On March 1, 2023, Sen. Chuck Grassley, R-Iowa, asked Garland whether Weiss had “independent charging authority over certain criminal allegations against the President’s son outside the District of Delaware.” After responding that Weiss “would have to bring the case in another district,” Garland added that “the U.S. attorney in Delaware has been advised that he has full authority … to bring cases in other jurisdictions if he feels it’s necessary” (emphasis added).
But according to Weiss’s latest letter, he didn’t have “full authority” and still doesn’t. Rather he had been assured, “if necessary,” he “would be granted § 515 Authority in the District of Columbia, the Central District of California, or any other district where charges could be brought in this matter.”
Given Shapley’s testimony, there is a huge difference between Weiss having “full authority” to bring charges in other districts and being promised a grant of such authority. If Weiss had “full authority,” as Garland told Congress, that would mean that either the whistleblower lied to Congress or Weiss lied to his senior team handling the Hunter Biden investigation. It would also clear Garland, the DOJ, and FBI headquarters of interfering in the investigation — a second allegation the whistleblower leveled in his testimony to the House Ways and Means Committee.
With both Weiss and Garland playing word games with Congress, it seems likely Weiss also sought to mislead the House when he stressed that he “had been assured” he “would be granted § 515 Authority in the District of Columbia, the Central District of California, or any other district where charges could be brought in this matter.” That language suggests Weiss always had that assurance, but from the whistleblower’s testimony, it appears Weiss had previously requested such authority and been denied it. (The whistleblower and Waldon likely confused Weiss’s reference to special attorney status with special counsel status.)

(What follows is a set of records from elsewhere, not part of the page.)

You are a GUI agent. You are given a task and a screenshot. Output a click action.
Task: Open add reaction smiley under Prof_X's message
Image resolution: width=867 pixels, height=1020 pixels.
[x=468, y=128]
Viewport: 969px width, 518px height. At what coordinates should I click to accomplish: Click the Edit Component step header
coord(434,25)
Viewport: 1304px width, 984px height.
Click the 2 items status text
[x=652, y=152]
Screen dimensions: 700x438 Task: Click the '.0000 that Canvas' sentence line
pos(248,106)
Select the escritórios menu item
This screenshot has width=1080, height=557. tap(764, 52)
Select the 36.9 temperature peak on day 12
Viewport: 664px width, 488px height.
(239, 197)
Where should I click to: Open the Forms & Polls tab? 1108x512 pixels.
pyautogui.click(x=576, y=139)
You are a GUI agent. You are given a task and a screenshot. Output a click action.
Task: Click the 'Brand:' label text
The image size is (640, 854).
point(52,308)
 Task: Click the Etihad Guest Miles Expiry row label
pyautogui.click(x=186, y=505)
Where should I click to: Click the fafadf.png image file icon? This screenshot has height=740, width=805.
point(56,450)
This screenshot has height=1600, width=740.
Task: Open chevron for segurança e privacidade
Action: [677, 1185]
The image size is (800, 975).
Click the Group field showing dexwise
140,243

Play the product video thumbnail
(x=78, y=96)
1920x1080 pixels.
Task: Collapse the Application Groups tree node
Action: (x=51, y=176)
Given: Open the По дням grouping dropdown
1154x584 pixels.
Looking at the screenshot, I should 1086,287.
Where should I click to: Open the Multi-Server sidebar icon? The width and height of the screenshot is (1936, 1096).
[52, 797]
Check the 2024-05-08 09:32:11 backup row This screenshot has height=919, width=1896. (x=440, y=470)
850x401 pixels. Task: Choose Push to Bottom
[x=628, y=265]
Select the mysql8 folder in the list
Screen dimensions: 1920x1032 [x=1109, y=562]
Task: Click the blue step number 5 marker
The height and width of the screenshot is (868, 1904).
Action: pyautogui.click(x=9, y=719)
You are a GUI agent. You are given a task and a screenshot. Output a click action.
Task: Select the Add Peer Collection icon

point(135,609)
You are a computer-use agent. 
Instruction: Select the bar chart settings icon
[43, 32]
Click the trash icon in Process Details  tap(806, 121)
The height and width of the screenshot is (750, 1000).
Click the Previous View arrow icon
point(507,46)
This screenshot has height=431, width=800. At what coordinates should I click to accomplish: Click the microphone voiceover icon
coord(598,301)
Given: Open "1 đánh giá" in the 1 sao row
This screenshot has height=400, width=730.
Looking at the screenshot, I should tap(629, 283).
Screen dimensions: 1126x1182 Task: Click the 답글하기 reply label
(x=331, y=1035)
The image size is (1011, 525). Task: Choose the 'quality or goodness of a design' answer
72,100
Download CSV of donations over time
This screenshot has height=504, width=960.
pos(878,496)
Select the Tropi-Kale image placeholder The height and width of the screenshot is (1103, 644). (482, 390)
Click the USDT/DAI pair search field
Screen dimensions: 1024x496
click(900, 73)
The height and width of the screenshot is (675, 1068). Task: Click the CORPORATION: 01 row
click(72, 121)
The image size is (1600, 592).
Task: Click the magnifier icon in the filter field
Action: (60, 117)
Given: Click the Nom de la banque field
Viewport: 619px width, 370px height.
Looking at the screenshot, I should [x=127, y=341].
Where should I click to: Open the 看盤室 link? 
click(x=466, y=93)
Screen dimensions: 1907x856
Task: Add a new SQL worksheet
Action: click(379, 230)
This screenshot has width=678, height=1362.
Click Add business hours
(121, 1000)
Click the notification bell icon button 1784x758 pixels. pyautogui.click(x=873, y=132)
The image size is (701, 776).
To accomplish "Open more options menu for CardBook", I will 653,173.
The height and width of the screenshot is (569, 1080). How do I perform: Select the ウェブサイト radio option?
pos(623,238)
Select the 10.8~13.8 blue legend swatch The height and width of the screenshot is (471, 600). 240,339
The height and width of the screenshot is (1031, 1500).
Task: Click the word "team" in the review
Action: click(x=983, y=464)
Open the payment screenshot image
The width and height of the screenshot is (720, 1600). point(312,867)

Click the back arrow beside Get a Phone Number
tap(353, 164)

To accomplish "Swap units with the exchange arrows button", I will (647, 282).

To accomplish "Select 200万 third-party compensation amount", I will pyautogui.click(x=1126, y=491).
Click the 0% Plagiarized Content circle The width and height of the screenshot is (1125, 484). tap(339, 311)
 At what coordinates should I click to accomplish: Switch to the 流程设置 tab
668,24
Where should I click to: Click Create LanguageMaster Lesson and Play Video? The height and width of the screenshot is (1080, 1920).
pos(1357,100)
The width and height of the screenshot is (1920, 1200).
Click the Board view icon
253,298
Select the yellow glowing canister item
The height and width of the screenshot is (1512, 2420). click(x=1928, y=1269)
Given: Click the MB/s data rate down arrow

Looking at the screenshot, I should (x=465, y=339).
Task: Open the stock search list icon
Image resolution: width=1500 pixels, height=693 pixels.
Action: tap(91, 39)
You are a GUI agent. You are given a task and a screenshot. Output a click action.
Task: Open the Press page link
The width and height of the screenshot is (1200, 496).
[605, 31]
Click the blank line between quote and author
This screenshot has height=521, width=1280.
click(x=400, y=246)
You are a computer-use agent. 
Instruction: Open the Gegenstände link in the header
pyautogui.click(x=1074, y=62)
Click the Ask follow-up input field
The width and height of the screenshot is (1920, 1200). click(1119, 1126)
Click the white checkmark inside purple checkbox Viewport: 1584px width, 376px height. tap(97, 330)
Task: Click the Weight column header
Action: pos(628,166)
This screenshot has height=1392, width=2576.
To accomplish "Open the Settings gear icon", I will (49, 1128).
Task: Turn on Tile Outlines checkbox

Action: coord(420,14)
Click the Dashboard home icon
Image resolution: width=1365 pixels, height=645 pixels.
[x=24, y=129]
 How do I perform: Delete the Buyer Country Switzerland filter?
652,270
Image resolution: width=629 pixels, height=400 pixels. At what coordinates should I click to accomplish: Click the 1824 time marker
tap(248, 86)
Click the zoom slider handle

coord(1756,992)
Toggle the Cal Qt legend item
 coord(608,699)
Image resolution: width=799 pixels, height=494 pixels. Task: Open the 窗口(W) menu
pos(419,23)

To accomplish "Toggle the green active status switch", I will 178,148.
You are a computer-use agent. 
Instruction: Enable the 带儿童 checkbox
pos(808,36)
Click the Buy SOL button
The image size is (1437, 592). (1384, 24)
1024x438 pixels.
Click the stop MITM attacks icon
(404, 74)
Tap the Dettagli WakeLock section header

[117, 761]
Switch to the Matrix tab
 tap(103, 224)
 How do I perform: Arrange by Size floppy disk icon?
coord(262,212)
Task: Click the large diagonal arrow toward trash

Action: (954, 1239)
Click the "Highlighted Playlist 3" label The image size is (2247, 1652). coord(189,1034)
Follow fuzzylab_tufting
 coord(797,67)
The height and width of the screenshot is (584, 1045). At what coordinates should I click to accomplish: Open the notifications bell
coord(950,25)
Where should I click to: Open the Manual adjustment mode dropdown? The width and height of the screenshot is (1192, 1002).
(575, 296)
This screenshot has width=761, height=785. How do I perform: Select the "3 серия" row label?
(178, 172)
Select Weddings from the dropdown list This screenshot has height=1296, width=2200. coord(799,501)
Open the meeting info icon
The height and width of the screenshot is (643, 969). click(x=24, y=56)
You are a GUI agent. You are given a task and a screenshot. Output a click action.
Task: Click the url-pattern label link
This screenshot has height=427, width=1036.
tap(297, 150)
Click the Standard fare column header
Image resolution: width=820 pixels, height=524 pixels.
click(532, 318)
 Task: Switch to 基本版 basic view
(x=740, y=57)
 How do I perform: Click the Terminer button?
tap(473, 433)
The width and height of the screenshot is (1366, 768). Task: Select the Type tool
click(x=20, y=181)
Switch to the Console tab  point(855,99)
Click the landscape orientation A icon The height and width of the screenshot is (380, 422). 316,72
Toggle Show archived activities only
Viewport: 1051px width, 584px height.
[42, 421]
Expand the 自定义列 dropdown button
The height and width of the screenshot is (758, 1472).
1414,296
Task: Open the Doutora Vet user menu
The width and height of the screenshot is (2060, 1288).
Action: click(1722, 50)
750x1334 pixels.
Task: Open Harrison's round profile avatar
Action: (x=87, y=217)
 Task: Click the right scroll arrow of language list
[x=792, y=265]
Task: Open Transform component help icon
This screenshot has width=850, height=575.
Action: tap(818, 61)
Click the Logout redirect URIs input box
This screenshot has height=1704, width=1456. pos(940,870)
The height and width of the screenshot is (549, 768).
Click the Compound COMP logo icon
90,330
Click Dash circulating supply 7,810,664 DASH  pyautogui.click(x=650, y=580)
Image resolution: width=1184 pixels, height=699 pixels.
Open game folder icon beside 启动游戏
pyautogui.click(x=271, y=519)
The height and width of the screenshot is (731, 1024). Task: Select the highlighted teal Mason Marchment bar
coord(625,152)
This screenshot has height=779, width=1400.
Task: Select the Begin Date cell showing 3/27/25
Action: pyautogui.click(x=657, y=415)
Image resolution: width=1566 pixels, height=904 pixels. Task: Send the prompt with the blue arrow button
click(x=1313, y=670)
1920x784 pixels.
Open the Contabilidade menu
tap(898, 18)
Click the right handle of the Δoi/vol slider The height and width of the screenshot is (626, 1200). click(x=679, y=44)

A belated promise by Garland to give Weiss special attorney authority under § 515 means nothing, as the statute of limitations has already run out for the felony tax charges. So the question remains: Was Weiss denied such authority, as the whistleblower claims Weiss told him? And when did Garland assure Weiss he would have § 515 authority? For that matter, why wouldn’t Garland have immediately conferred such authority on Weiss?
It seems unlikely Congress or the American public will learn the answers to these questions any time soon. Weiss appears to be coordinating his communications with Garland, as demonstrated by his reference in Friday’s letter to the DOJ’s Department of Legislative Affairs — further proof that Weiss is no more independent from the Biden administration than the rest of the Department of Justice.
This article has been updated since publication.